Corporations and other employers conduct a variety of internal studies, and sometimes investigations, to ascertain whether they are achieving their standards or goals or to assess legal compliance. From incentive compensation risk assessments (required by Item 402(s)) to retirement and 401(k) plan compliance audits, companies nearly always seek to protect these studies from disclosure to plaintiffs’ lawyers with the attorney-client privilege, to avoid creating a roadmap for litigation claims.
I have blogged on this issue before, but a recent decision from a widely publicized gender pay discrimination case considered most of the issues relevant in applying the attorney-client privilege. In Cahill v. Nike, the federal district court in Oregon declined to force the company to turn over its (i) “global pay equity analyses,” which Nike had conducted annually since 2016, (ii) supplemental pay equity analyses, which it had conducted annually since 2018, and (iii) its time-in-job and pace of promotions analyses, which it had conducted annually since 2018.
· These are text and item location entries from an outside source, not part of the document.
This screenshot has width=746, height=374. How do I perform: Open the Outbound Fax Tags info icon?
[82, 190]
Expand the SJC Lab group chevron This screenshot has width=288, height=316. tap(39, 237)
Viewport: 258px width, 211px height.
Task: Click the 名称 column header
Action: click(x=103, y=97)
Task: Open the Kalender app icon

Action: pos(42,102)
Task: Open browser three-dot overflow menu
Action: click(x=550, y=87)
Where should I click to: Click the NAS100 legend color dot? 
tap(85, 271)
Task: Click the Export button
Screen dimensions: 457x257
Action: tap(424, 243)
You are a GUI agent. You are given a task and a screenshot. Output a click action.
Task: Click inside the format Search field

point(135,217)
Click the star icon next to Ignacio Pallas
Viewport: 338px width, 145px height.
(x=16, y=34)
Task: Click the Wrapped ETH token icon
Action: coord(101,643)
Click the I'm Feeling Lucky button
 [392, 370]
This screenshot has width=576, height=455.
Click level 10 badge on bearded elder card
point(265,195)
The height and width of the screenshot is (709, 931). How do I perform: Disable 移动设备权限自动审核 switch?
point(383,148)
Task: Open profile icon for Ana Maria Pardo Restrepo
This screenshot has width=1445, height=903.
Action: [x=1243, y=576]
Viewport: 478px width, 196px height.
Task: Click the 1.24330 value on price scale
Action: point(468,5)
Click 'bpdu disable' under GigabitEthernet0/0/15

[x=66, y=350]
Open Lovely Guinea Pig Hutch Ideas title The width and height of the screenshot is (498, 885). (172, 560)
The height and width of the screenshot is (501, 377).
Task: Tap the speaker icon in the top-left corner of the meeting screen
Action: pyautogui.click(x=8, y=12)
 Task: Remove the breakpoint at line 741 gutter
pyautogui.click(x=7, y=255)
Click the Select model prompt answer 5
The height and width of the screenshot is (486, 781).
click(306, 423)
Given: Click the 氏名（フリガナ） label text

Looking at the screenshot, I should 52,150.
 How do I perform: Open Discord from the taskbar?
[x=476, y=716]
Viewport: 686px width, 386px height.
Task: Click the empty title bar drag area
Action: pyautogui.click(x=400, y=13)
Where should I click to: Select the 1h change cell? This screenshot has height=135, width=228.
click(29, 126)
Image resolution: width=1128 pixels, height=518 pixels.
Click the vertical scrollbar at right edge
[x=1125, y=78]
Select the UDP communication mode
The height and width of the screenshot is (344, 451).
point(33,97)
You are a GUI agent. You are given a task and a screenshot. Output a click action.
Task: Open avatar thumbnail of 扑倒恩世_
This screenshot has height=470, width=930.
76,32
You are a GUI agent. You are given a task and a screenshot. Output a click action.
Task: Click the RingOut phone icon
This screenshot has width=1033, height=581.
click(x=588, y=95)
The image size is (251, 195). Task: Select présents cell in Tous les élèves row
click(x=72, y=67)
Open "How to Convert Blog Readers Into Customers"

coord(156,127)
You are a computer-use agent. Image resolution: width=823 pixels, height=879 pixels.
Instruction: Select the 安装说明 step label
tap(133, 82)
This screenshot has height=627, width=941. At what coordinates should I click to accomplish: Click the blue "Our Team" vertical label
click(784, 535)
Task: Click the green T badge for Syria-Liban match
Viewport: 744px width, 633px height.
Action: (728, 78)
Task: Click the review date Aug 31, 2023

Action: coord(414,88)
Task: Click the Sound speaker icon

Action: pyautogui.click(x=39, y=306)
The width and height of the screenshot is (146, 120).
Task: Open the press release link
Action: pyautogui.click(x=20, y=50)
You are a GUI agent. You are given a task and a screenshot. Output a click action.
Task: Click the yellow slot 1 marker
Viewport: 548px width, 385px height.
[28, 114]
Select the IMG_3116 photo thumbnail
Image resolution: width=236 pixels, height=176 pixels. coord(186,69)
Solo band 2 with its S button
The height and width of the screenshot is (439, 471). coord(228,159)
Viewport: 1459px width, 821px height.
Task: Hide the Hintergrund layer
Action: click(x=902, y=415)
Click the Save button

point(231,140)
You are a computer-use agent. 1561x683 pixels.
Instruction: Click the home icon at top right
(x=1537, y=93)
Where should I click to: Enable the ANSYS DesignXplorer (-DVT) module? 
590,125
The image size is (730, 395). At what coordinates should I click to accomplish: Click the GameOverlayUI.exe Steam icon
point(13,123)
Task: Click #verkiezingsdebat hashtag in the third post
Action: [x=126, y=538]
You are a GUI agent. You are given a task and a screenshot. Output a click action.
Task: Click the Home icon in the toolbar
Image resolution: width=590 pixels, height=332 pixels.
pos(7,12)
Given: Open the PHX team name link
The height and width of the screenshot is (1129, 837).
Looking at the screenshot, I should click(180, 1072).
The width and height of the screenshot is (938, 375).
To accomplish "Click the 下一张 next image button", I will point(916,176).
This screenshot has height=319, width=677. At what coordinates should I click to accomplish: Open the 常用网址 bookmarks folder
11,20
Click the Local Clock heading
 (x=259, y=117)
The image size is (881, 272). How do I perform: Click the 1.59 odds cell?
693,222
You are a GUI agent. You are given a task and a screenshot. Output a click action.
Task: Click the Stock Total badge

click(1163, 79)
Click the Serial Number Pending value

In November 2015, Nike received an EEOC Charge of Discrimination alleging lower pay based on gender and race. In February 2016, a former Nike executive sent a demand letter to Nike’s legal department threatening to file an age discrimination claim. Nike’s legal department engaged a law firm to provide legal advice to it in connection with: (1) the development of statistical models to analyze compensation; (2) validation of those models and identifying outliers or other variables that might explain differences in pay practices; and (3) to counsel Nike legal on its pay practices and policy enhancements. In April 2016, Nike legal and the law firm assembled a project team, including a human resources consulting firm, to conduct compensation analyses and allow Nike legal to assess potential legal risks associated with its compensation and/or promotion practices. EEOC charges and this lawsuit followed in 2018.
In pre-trial discovery, plaintiffs’ asked for all of the studies and information described above, which Nike asserted to be protected by the attorney-client privilege and the work product doctrine.
Attorney-Client Privilege: The Court found that Nike retained a law firm and experts in human resources to assist it in developing and providing legal advice regarding the development of statistical models to analyze compensation/promotion and the validation of those models to identify outliers that might explain differences in pay. The Court found that Nike made this retention in order to counsel Nike on its pay practices and pay adjustment matters, and to help Nike legal remediate risk arising out of or relating to pay and/or promotion discrepancies for members of protected classes. In particular, the Court found that Nike had instituted privilege protocols and guidelines to maintain attorney-client privilege in the development and distribution of the analyses for the teams and individuals involved, including related documents and correspondence regarding the analyses.
Work Product Doctrine: The Court also found that the requested documents, including those created by the HR consulting firms, also fall within the work product doctrine. To qualify for work product protection documents must have two characteristics: (1) they must be prepared in anticipation of litigation or for trial, and (2) they must be prepared by or for another party or by or for that other party’s representative. The reason Nike sought the law firm’s advice was not to primarily address a business purpose such as pay competitiveness in the industry, but to address potential legal liabilities for pay inequities that may result from its policies and compensation/promotion structure.
Sword and Shield: Finally, the plaintiffs argued that Nike had implicitly waived any privilege by using the analyses as both a sword and shield because Nike had asserted as an affirmative defense that it had a legitimate business purpose for its pay decisions. The Court rejected this argument under the three-pronged test for determining whether there has been an implied waiver of the attorney-client privilege.